**YOUR TASK**:
Search the entries below for "gear" and copy each matching line.

**DATA**:
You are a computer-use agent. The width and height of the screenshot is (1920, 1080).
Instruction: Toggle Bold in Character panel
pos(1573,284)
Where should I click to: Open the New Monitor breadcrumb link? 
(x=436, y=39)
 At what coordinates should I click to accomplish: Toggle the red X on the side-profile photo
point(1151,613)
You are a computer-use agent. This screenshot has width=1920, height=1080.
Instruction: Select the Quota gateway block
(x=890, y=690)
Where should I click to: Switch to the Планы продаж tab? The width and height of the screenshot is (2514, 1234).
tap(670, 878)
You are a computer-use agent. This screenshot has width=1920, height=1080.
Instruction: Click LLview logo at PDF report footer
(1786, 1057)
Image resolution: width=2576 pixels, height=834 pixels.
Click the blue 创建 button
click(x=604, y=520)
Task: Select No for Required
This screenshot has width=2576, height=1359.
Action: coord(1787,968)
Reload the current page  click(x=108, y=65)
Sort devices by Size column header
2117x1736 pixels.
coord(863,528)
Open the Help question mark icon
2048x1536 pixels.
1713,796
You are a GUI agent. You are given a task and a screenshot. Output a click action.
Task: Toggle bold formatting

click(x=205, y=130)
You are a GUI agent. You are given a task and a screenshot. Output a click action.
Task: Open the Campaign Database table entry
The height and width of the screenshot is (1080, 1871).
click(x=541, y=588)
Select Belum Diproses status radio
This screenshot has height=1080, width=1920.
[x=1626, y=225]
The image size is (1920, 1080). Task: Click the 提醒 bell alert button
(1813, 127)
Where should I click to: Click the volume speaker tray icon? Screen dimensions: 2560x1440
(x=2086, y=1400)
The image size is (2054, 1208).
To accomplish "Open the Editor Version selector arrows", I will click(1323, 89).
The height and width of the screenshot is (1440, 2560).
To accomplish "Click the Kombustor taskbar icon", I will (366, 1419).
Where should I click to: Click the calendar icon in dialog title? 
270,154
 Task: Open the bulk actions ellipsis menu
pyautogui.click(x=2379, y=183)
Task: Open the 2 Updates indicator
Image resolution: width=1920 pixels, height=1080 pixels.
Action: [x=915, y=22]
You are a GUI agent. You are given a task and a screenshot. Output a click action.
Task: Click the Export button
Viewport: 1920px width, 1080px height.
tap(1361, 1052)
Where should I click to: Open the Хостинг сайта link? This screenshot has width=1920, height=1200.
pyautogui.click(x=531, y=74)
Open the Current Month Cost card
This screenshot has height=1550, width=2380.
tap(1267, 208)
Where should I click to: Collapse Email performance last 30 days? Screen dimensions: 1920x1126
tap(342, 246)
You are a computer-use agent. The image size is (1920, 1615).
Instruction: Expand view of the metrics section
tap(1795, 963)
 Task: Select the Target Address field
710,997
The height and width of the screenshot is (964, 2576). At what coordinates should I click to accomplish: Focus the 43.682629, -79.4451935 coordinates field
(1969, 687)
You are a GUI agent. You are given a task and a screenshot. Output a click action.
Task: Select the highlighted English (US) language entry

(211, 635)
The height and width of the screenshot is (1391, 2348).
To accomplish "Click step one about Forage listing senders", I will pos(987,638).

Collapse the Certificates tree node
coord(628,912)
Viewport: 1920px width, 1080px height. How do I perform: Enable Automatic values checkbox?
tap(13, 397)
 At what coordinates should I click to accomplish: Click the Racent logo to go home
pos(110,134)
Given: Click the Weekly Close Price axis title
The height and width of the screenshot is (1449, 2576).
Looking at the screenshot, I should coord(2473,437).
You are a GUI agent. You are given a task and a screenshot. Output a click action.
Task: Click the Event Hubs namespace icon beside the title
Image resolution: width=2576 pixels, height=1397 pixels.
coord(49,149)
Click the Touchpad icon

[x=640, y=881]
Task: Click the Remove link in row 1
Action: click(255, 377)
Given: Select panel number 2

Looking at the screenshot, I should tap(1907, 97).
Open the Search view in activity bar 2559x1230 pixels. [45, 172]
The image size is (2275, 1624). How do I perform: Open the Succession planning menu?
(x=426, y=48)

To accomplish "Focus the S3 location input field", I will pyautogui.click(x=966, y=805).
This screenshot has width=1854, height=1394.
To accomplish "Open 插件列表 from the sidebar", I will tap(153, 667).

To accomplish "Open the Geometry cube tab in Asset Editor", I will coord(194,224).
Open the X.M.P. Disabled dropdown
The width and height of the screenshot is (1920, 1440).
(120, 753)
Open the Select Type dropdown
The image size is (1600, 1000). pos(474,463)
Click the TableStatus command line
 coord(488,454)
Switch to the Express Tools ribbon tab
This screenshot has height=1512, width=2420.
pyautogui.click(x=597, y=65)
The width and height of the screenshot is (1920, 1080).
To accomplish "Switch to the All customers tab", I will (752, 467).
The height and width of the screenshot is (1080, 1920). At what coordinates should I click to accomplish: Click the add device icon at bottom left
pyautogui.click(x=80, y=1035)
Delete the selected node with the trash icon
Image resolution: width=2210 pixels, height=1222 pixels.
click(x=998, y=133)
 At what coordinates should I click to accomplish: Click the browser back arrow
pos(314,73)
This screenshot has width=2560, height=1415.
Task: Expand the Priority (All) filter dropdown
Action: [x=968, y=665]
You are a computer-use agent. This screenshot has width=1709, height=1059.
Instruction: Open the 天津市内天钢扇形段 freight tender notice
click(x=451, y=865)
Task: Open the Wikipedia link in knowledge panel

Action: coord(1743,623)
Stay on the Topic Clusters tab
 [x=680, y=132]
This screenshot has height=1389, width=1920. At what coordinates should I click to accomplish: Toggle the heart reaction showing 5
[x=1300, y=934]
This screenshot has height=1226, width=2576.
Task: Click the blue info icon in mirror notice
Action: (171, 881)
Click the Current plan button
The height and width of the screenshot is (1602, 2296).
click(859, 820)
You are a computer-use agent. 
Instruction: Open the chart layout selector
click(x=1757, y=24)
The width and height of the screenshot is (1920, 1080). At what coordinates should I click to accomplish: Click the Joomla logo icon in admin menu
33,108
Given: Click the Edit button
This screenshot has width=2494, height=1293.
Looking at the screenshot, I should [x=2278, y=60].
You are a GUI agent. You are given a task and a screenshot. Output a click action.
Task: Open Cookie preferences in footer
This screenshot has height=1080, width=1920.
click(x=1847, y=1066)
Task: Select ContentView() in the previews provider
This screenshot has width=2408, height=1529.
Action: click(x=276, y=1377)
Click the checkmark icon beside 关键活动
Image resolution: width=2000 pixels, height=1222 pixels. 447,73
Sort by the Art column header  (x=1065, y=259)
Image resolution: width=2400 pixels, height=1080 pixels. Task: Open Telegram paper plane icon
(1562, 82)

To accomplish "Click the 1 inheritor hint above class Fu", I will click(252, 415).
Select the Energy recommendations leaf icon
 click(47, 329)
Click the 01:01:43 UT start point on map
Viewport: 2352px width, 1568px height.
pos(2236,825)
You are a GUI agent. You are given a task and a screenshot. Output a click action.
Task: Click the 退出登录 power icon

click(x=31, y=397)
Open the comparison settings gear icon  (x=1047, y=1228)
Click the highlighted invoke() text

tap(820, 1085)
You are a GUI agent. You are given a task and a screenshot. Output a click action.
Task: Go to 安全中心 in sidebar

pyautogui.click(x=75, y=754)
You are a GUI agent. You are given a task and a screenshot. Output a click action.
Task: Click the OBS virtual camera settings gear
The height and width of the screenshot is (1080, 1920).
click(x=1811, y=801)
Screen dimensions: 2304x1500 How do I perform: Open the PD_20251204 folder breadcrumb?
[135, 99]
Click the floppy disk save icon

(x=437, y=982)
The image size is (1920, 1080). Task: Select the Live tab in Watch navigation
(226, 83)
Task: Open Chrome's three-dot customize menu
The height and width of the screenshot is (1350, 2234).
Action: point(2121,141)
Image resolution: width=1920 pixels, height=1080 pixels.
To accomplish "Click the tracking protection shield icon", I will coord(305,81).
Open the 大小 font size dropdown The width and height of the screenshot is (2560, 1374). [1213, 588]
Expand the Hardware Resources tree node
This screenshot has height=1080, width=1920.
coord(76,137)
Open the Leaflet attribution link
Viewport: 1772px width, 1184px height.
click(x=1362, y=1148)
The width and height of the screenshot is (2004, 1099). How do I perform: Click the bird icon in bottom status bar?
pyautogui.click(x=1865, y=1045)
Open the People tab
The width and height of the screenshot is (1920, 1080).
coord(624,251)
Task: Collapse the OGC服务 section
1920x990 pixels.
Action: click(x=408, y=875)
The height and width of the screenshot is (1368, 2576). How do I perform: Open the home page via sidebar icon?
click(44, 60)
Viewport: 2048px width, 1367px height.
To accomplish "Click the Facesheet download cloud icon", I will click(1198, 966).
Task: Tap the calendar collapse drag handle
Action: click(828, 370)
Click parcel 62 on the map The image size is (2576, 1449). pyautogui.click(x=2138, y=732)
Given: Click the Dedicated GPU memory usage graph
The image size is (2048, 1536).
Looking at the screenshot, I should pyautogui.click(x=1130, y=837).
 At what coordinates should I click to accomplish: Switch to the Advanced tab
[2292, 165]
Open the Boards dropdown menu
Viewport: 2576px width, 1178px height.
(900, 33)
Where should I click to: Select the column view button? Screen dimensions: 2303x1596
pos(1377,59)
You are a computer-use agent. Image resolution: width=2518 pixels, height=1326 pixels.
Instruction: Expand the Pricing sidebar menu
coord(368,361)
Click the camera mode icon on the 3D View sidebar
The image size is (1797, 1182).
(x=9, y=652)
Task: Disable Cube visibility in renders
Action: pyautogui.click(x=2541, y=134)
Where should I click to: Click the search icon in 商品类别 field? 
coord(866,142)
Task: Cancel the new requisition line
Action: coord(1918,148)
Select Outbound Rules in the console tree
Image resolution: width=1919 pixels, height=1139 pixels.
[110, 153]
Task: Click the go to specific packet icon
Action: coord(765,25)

**RESPONSE BELOW**:
Open the comparison settings gear icon  (x=1047, y=1228)
Task: Click the OBS virtual camera settings gear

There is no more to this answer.